A face to reckon with. Heavy, black brows drawn in a menacing frown. Florid, acne-scarred skin, tougher than leather. Nobody’d ever mistake him for one of those pansy writers.

And they hated him.

Hated him and feared him.

By God, he’d crash their party. He flipped through the brochure. A garden party, author panels, English dinners, a classic-car display, a Christie Treasure Hunt, a Christie Trivia Quiz, the Agatha Christie Come-as-You-Wish-You-Were Ball. He scanned the list of authors scheduled to attend.
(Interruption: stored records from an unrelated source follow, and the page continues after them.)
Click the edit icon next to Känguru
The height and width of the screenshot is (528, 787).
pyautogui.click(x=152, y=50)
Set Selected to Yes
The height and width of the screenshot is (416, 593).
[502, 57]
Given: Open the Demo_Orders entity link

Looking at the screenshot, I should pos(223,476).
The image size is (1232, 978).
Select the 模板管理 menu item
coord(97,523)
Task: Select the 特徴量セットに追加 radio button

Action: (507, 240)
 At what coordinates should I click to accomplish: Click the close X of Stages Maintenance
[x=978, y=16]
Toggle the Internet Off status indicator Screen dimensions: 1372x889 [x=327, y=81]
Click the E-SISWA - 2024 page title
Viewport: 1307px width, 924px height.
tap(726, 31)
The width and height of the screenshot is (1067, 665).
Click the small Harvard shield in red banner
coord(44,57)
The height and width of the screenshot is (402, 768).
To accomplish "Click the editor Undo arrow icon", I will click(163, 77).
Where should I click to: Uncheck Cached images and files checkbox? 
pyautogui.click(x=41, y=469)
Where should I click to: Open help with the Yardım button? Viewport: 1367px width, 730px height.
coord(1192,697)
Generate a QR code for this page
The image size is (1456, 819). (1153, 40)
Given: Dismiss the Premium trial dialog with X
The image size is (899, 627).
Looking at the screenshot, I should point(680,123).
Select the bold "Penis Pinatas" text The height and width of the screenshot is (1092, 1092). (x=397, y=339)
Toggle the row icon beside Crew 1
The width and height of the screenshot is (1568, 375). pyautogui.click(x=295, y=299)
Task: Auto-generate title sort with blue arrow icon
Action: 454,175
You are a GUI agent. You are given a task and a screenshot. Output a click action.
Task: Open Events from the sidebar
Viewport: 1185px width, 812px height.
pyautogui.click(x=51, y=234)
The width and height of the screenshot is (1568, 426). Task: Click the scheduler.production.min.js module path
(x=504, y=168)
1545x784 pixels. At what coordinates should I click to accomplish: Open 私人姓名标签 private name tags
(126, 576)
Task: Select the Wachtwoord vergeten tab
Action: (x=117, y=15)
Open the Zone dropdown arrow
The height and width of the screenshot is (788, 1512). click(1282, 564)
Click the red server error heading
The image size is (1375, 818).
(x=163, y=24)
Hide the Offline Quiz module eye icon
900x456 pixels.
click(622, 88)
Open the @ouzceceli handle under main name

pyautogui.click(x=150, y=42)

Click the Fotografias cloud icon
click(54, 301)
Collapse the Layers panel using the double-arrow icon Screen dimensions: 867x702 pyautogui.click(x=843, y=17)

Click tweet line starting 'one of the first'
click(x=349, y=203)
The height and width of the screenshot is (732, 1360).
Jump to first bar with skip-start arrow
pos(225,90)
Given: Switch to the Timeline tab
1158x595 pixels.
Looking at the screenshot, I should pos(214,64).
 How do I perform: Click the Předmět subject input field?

Bubbles of laughter stirred in his chest. Holy shit, it couldn’t be better. A conference filled wall-to-wall with his enemies. And if they weren’t enemies when he got there, he’d make damn sure they were before he left.

The registration form and hotel reservation slip were on the last panel of the brochure. Despite the cigar clamped in his teeth, his mouth split in a ferocious grin as he wrote his name in bold, black strokes.

Oh, Christ, was he going to raise hell.

AGATHA CHRISTIE
TITLE CLUE

Lucky, lovely, rich Linnet.

Luckiest girl in the world—or is she?

V
ictoria Shaw stood in front of the rural mailbox, the envelope in her hand. Her heart thudded. She’d walked up the lane too fast. Janice kept urging her to have a check-up. But what did it matter, really, how many heartbeats remained? She hadn’t cared, not since—

No, no, no. She wouldn’t think about it. She would not.

The frail hand holding the envelope trembled. If she mailed this letter, if she attended the conference, wouldn’t it reawaken not only the anguish but the poisonous fury that had corroded her spirit when Bryan died?

Not unless she permitted it to do so. She had learned one painful lesson these past lonely years. The mind could be controlled. Not joyfully, perhaps, but effectively. Victoria had been forced to learn that lesson or go mad.